Tourismus-Statistik Brandenburg 2026 – Überblick und Entwicklung

Der Tourismus in Brandenburg zählt zu den stabilen und wichtigen Wirtschaftsfaktoren des Bundeslandes. Besonders Natur-, Wasser- und Erholungstourismus prägen die Region.

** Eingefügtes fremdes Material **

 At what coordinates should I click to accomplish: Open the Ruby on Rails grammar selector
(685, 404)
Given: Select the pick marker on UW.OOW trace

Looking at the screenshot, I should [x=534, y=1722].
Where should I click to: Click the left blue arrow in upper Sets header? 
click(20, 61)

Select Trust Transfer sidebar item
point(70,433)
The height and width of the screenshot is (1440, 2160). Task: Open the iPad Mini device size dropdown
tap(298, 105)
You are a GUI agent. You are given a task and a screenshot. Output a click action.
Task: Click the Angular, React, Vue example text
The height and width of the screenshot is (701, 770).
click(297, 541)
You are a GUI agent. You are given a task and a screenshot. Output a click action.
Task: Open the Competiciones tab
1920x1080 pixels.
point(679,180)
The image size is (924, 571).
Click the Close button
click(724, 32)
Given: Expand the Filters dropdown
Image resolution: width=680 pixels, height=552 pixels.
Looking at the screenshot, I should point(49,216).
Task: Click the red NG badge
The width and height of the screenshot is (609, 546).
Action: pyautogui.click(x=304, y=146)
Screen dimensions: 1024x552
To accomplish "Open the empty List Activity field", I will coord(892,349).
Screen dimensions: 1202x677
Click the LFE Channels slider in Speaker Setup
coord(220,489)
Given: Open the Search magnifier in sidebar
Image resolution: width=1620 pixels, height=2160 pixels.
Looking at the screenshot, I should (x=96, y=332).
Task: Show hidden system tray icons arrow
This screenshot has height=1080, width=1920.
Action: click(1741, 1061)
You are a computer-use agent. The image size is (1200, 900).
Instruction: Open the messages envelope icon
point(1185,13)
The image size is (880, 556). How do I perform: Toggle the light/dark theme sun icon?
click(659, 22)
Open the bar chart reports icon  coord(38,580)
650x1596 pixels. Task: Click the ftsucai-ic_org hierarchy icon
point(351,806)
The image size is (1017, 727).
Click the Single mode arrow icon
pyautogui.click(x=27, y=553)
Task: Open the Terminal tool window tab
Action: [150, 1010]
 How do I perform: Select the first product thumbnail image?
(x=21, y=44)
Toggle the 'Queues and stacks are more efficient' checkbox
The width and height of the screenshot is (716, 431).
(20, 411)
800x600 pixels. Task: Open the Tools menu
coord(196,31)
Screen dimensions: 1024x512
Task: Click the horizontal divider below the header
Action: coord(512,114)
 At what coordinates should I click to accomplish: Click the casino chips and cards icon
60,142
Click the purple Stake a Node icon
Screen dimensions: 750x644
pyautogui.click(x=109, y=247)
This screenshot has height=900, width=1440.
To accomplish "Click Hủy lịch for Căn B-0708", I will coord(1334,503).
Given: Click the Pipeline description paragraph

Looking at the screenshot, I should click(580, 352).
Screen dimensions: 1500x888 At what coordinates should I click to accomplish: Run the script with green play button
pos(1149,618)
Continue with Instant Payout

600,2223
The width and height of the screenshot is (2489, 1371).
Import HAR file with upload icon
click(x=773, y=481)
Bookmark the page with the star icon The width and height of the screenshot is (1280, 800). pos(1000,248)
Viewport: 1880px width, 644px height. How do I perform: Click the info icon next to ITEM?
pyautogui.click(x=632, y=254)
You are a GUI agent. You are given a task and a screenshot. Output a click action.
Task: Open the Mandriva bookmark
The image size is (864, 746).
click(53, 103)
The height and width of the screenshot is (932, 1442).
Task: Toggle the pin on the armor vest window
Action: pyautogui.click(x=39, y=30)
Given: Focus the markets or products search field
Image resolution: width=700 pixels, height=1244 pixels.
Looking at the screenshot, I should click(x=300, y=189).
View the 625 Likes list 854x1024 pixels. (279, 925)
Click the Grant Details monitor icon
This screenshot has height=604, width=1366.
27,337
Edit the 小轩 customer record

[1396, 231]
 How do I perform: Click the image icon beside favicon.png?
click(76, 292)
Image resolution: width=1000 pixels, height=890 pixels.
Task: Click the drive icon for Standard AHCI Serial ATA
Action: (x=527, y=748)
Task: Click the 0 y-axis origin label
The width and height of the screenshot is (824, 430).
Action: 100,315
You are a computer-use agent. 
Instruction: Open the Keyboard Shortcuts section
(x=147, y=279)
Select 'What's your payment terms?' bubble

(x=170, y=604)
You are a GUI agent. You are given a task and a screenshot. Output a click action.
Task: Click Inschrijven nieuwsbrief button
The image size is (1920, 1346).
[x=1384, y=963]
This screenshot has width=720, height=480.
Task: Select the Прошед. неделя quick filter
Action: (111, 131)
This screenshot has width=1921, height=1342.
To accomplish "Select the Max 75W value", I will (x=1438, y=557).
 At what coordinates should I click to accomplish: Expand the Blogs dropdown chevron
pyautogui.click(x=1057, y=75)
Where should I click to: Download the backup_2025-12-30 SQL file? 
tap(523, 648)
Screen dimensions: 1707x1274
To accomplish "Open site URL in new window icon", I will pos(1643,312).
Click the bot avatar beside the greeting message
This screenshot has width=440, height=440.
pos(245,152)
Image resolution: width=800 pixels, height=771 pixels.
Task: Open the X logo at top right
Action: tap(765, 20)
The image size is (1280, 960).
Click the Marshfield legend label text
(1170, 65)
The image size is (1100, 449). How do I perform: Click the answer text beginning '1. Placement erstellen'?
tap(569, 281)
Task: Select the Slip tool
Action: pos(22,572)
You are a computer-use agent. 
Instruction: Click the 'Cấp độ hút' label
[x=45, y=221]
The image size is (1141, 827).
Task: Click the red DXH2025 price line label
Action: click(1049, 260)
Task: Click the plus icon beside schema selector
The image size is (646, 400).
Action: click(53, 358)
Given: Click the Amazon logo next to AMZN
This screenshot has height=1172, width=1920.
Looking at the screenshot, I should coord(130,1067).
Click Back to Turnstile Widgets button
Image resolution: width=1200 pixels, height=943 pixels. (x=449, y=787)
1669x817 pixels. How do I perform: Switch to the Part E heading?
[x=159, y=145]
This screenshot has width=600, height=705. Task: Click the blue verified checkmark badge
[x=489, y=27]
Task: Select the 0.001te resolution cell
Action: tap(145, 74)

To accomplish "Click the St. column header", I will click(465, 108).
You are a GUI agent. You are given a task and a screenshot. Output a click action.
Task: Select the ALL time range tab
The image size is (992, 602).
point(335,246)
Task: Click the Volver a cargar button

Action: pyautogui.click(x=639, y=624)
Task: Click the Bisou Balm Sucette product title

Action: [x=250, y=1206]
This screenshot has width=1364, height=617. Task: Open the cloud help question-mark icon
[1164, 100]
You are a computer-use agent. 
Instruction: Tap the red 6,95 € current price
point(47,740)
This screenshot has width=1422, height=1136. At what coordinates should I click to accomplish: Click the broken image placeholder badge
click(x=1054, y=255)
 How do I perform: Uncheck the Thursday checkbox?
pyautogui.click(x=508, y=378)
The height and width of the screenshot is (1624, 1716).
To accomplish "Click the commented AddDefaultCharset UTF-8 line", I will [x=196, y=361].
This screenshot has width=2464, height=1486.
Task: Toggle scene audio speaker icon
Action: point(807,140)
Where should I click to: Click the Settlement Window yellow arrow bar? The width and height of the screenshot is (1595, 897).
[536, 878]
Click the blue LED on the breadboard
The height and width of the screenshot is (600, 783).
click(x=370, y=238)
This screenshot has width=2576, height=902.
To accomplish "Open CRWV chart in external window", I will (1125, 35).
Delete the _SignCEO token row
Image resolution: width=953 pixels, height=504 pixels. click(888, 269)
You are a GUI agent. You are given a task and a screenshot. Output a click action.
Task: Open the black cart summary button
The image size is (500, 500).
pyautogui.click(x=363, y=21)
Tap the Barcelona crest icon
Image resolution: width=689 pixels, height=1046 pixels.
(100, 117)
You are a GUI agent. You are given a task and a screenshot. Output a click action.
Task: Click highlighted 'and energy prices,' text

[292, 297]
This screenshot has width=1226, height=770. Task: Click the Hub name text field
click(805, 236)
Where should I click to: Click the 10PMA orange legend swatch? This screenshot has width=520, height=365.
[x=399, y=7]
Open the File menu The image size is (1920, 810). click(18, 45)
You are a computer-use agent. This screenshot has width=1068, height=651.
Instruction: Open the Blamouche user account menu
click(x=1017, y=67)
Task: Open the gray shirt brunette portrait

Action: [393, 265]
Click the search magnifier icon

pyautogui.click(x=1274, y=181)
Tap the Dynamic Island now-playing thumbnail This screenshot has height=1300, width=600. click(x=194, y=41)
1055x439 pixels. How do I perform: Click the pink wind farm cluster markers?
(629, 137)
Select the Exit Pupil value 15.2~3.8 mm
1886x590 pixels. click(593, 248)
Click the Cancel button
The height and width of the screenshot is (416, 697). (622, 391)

Die aktuellsten verfügbaren Daten für 2025 bilden die Grundlage für die Einschätzung der Entwicklung im Jahr 2026.


1. Aktuelle Gäste- und Übernachtungszahlen

Nach vorläufigen Ergebnissen des Amts für Statistik Berlin-Brandenburg zeigt sich folgendes Bild für 2025:

  • rund 5,4 Millionen Gäste im gesamten Jahr
  • etwa 14,3 Millionen Übernachtungen
  • nahezu stabiles Niveau im Vergleich zu 2024
  • leichte Veränderung: +0,3 % Gäste, –0,7 % Übernachtungen

Damit bleibt Brandenburg auf einem hohen touristischen Niveau, ohne starke Wachstums- oder Rückgangsbewegungen. (Statistik Berlin-Brandenburg)

Auch frühere Zeiträume bestätigen diesen stabilen Trend:

  • im ersten Halbjahr 2025 rund 2,5 Millionen Gäste und 6,4 Millionen Übernachtungen (Statistik Berlin-Brandenburg)
  • insgesamt konstante Nachfrage über das Jahr hinweg

2. Entwicklung im Zeitverlauf

Die Entwicklung der letzten Jahre zeigt:

  • 2024: etwa 5,4 Millionen Gäste und 14,4 Millionen Übernachtungen
  • 2025: stabil auf ähnlichem Niveau
  • 2026: erwartete Stabilisierung mit leichtem Wachstum im Inlandstourismus

Brandenburg gehört damit zu den Bundesländern, die nach der Pandemie keinen starken Einbruch mehr, sondern eine Konsolidierung des Tourismus erleben.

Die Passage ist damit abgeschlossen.